● ABOUT THIS EXERCISE
Copy out the entries below exactly as they stand, but only from the line containing "You are a computer-use agent. Screen dimensions: 948x399" through the line containing "Given: Click the 基本設定 section heading".

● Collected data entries
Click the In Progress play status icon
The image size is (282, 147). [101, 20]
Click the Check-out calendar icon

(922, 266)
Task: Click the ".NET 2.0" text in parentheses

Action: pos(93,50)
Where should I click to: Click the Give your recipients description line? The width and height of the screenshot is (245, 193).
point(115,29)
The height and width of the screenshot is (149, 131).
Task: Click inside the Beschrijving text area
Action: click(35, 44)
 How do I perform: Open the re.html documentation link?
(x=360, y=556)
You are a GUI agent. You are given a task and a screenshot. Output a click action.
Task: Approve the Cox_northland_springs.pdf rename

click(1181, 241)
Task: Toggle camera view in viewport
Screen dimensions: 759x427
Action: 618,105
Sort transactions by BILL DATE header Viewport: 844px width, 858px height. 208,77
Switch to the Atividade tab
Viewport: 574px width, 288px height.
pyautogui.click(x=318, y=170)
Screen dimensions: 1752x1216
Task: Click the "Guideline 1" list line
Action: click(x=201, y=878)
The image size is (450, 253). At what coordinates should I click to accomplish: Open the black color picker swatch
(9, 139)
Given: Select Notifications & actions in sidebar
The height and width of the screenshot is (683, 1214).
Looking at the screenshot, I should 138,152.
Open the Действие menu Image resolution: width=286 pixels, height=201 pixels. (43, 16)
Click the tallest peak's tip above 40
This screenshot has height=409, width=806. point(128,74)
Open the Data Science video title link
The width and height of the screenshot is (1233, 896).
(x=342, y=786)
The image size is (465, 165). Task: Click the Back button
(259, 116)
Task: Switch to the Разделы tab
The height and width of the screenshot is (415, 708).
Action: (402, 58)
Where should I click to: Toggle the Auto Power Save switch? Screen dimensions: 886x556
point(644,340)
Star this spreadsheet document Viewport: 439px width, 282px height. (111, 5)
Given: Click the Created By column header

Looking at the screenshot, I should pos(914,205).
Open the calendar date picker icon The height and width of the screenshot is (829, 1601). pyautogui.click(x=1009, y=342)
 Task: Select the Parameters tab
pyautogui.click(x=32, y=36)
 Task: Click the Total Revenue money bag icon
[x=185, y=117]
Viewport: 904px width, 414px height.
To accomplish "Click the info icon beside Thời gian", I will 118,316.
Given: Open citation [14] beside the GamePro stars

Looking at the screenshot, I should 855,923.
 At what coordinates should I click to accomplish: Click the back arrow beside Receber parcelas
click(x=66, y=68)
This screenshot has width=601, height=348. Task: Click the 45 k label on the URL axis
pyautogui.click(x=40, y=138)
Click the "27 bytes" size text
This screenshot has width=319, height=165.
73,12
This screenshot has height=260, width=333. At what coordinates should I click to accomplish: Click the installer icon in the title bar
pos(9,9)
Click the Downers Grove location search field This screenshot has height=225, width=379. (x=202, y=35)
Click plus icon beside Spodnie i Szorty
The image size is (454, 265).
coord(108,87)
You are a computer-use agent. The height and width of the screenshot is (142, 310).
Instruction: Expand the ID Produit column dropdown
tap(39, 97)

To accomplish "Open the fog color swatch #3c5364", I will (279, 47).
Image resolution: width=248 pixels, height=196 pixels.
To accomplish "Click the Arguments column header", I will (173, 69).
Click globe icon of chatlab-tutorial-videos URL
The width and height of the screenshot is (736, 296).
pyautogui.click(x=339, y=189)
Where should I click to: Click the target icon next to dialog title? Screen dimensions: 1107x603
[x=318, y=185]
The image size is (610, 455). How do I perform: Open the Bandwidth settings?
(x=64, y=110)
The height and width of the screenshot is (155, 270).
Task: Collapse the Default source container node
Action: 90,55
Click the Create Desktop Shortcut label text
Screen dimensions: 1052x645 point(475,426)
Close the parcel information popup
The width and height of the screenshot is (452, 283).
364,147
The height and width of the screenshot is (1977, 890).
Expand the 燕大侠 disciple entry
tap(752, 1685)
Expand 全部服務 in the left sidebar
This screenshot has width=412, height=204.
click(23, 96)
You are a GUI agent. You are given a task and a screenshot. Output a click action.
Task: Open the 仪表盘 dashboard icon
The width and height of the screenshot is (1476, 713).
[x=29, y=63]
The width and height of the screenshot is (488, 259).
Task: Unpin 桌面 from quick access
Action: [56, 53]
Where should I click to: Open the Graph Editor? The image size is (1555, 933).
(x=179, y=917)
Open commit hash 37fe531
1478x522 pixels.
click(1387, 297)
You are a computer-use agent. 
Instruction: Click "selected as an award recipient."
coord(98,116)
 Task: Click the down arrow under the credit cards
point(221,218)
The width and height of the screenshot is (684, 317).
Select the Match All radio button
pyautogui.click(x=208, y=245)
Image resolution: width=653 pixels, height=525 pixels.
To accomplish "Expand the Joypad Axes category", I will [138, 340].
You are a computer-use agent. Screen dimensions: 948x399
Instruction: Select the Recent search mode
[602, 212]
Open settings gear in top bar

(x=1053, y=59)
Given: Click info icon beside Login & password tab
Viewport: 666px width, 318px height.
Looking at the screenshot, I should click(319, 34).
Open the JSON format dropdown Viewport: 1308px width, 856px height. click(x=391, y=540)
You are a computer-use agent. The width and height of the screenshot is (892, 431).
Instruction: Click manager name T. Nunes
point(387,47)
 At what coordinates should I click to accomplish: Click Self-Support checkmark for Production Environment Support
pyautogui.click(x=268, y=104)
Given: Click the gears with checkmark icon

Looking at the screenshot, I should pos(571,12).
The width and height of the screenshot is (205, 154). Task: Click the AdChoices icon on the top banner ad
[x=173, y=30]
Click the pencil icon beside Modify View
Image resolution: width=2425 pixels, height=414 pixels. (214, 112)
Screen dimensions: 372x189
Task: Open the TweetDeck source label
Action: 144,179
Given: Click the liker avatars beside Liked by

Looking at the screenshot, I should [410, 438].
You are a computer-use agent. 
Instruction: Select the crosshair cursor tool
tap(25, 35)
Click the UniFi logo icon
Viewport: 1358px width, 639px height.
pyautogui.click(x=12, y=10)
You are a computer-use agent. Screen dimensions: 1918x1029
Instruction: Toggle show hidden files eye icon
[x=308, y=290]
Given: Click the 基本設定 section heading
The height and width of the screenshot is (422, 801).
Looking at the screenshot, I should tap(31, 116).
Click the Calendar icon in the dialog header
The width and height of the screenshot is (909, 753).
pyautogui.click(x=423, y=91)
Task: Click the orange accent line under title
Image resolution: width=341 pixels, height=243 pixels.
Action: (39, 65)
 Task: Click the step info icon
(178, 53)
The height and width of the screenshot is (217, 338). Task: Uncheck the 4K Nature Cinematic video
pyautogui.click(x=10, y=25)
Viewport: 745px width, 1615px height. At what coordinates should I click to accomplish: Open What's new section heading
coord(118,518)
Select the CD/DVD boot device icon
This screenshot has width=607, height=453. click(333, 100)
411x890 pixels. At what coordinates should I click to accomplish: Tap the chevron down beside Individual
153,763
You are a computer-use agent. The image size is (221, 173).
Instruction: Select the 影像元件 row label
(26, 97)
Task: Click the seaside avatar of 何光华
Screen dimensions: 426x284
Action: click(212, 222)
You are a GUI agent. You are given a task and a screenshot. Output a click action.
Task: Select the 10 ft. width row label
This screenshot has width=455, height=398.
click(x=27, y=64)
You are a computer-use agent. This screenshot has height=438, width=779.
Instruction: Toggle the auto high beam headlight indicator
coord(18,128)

● THE COMPLETED TASK
You are a computer-use agent. Screen dimensions: 948x399
Instruction: Select the Recent search mode
[602, 212]
Open settings gear in top bar

(x=1053, y=59)
Given: Click info icon beside Login & password tab
Viewport: 666px width, 318px height.
Looking at the screenshot, I should click(319, 34).
Open the JSON format dropdown Viewport: 1308px width, 856px height. click(x=391, y=540)
You are a computer-use agent. The width and height of the screenshot is (892, 431).
Instruction: Click manager name T. Nunes
point(387,47)
 At what coordinates should I click to accomplish: Click Self-Support checkmark for Production Environment Support
pyautogui.click(x=268, y=104)
Given: Click the gears with checkmark icon

Looking at the screenshot, I should pos(571,12).
The width and height of the screenshot is (205, 154). Task: Click the AdChoices icon on the top banner ad
[x=173, y=30]
Click the pencil icon beside Modify View
Image resolution: width=2425 pixels, height=414 pixels. (214, 112)
Screen dimensions: 372x189
Task: Open the TweetDeck source label
Action: 144,179
Given: Click the liker avatars beside Liked by

Looking at the screenshot, I should [410, 438].
You are a computer-use agent. 
Instruction: Select the crosshair cursor tool
tap(25, 35)
Click the UniFi logo icon
Viewport: 1358px width, 639px height.
pyautogui.click(x=12, y=10)
You are a computer-use agent. Screen dimensions: 1918x1029
Instruction: Toggle show hidden files eye icon
[x=308, y=290]
Given: Click the 基本設定 section heading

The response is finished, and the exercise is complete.